For the first time in the 60-year-old history of the Indian Council for Cultural Relations, a member of one of its troupes visiting a foreign country for a performance has fallen to a brutal terrorist attack. Nawab Khan, a respected tabla player of the Delhi gharana, was killed by the notorious Taliban during a bomb attack aimed at Indian visitors staying at a Kabul guest house. Son of well known sarangi player Banne Khan, Nawab Khan was part of a three-member troupe sent by the ICCR to the troubled nation for a couple of performances. Following his tragic death, ICCR Director General Virendra Gupta announced that Rs.10 lakh compensation will be paid to the immediate family of Nawab Khan, and a job will be given to his son at ICCR. Here, Gupta takes a few questions related to the tragic incident.

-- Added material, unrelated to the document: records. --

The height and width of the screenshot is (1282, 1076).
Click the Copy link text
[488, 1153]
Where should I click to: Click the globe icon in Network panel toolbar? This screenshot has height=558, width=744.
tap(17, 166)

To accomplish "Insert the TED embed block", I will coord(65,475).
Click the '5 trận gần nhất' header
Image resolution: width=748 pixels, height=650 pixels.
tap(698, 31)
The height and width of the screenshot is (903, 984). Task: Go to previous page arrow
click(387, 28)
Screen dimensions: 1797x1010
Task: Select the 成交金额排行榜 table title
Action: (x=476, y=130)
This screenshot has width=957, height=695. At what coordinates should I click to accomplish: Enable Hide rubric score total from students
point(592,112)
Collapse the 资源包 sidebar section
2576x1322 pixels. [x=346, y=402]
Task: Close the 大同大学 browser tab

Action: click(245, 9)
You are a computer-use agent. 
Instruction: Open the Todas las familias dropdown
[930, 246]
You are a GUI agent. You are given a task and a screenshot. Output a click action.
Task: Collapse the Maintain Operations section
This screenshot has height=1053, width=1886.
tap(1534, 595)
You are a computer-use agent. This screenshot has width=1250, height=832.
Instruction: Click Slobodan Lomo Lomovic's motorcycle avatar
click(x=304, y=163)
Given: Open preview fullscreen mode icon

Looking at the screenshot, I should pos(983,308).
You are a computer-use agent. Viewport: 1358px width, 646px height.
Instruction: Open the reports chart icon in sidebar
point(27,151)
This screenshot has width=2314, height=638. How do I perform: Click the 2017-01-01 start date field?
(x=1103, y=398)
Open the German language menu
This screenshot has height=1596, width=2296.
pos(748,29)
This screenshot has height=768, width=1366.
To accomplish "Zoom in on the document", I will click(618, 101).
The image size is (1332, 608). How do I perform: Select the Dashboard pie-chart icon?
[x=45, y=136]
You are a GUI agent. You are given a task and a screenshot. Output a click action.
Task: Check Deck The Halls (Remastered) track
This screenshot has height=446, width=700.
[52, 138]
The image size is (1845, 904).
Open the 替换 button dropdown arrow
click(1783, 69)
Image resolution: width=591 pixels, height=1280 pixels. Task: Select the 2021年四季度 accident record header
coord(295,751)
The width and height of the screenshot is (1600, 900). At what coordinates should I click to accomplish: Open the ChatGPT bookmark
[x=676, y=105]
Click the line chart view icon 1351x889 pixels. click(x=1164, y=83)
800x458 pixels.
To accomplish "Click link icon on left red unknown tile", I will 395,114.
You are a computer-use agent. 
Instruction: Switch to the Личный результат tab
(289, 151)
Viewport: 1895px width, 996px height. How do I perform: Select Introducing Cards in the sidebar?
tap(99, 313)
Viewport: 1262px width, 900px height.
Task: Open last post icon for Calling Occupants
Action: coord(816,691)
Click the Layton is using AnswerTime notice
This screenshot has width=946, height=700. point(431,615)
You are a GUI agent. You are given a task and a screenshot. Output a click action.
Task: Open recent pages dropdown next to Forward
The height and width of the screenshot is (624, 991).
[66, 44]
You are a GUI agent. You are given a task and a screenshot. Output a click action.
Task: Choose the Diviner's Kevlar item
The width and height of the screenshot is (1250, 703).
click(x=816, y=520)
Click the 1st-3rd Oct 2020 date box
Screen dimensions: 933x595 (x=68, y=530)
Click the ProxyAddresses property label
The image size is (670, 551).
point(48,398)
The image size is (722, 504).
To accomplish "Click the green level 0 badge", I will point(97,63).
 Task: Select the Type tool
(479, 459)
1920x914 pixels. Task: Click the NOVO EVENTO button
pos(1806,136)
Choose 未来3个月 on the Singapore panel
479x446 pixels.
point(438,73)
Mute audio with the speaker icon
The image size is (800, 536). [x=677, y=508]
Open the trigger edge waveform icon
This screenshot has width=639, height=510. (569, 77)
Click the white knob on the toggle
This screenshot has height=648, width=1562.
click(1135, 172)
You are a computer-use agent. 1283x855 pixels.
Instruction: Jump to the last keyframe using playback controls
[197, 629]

Do you think this act of violence will dissuade artistes from visiting troubled nations in our neighbourhood?

I don't think there will be any such fear in the mind of artistes. They have been going to countries with problems and never have they met any trouble. We are always very conscious of the safety and security of our artistes. This is the first time that such a tragedy has happened.

Now that it has happened, is the cultural body thinking of setting aside an emergency fund for such unfortunate and unforeseen events?

No, simply because we don't foresee such a situation in the future. Situations keep changing.

Does ICCR have any policy of insuring the artistes they send out on cultural trips?

We organise only medical insurance.

How vibrant is our cultural exchange with Afghanistan?

Visiting artistes to and from Afghanistan are very common now. To give you an idea, we had an Afghan music band recently. From March 8 to 15, we are getting an Afghan theatre group here. Some Afghan writers are coming to our South Asian Literature Festival later this month. An Afghan painter is a part of an ongoing artists' camp in Pondicherry. ICCR has a cultural centre in Afghanistan.